Repeat verbatim the lines of the data below, beginning with the line containing "[to expand Life at RMIT menu] (67, 2492)" and continuing to the end.

•••••

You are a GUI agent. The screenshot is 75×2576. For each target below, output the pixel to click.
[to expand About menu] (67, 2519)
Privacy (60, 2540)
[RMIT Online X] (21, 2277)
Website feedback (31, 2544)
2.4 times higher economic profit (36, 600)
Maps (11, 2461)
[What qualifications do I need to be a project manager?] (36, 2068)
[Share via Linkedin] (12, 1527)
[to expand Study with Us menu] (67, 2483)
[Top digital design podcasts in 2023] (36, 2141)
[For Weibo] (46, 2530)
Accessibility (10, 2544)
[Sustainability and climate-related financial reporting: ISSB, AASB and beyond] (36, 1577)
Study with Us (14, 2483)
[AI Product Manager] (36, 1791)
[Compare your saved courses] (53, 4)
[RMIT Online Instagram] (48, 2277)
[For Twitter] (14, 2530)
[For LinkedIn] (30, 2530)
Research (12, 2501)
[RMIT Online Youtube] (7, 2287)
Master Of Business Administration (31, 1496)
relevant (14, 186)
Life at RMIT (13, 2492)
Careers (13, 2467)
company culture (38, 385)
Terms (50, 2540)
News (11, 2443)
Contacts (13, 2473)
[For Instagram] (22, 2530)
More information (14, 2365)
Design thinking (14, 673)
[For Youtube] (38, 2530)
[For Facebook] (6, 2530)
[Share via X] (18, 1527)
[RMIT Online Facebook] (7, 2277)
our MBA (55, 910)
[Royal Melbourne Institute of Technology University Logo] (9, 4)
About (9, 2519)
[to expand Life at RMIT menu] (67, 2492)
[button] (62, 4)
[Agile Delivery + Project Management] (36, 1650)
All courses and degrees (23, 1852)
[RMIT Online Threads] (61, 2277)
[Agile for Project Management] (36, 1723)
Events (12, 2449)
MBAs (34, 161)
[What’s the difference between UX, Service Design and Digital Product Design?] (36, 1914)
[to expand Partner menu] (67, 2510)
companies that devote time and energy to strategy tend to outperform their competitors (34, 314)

•••••

EXPECTED ANSWER:
[to expand Life at RMIT menu] (67, 2492)
[button] (62, 4)
[Agile Delivery + Project Management] (36, 1650)
All courses and degrees (23, 1852)
[RMIT Online Threads] (61, 2277)
[Agile for Project Management] (36, 1723)
Events (12, 2449)
MBAs (34, 161)
[What’s the difference between UX, Service Design and Digital Product Design?] (36, 1914)
[to expand Partner menu] (67, 2510)
companies that devote time and energy to strategy tend to outperform their competitors (34, 314)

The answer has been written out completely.